TASK DESCRIPTION:
Write down exactly what lies from the line containing "Screen dimensions: 902x536" to the end of the records, inclusive, and omit the pictures.

RECORDS SHOWN:
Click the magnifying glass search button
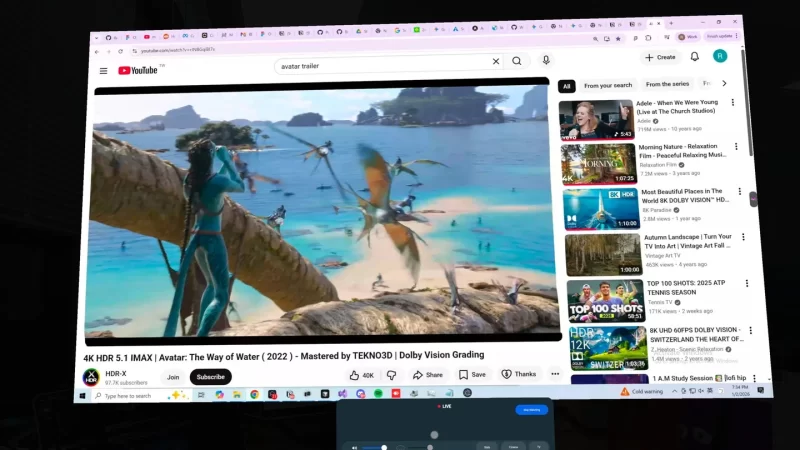 [x=517, y=61]
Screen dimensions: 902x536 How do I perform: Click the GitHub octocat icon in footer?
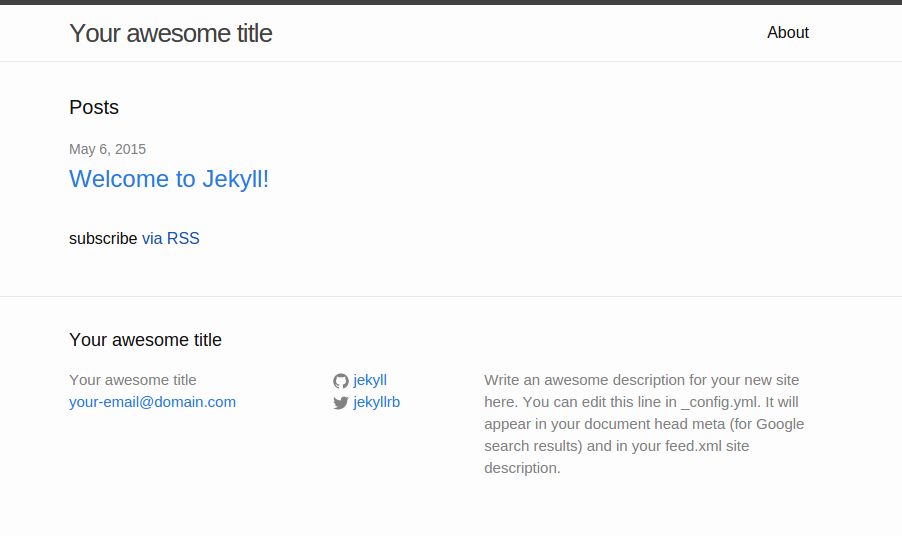(341, 381)
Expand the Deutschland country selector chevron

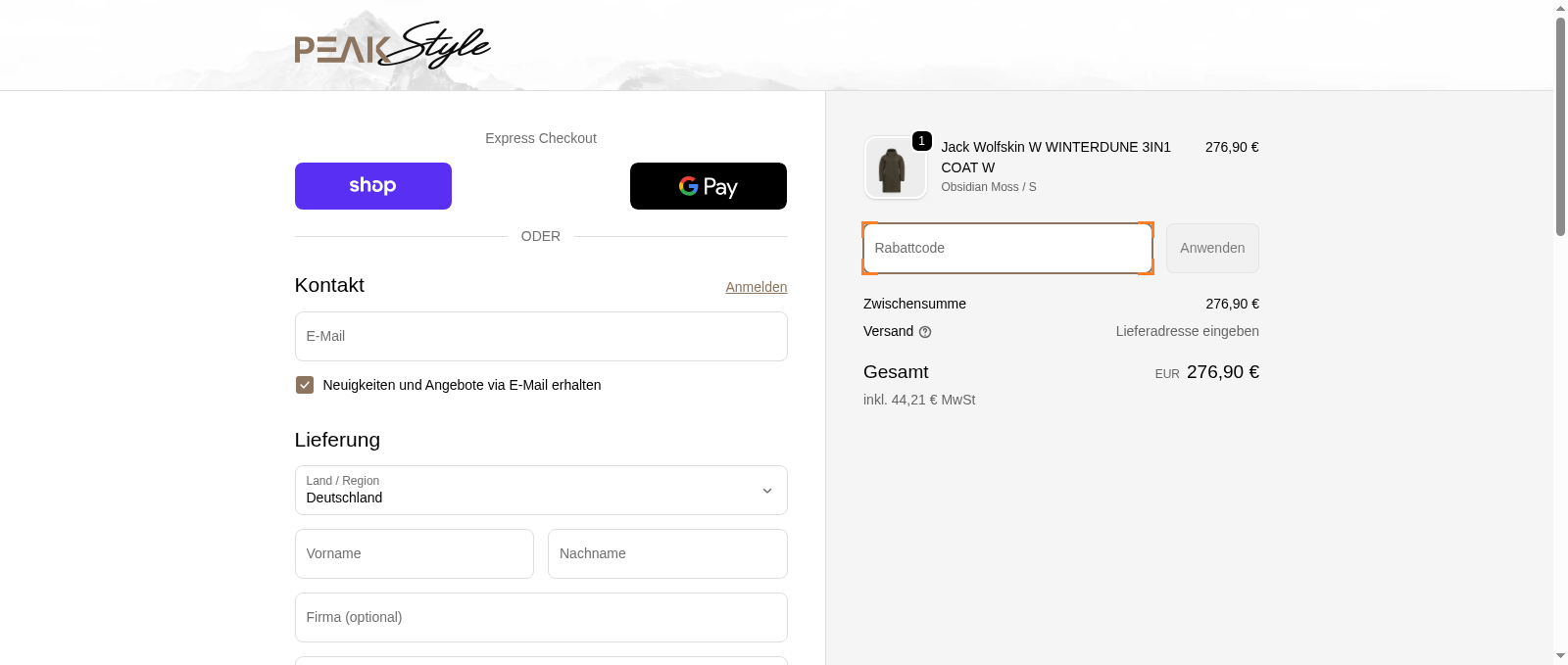tap(767, 491)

PROBLEM SOLUTION:
Screen dimensions: 902x536 How do I perform: Click the GitHub octocat icon in footer?
(341, 381)
Expand the Deutschland country selector chevron

tap(767, 491)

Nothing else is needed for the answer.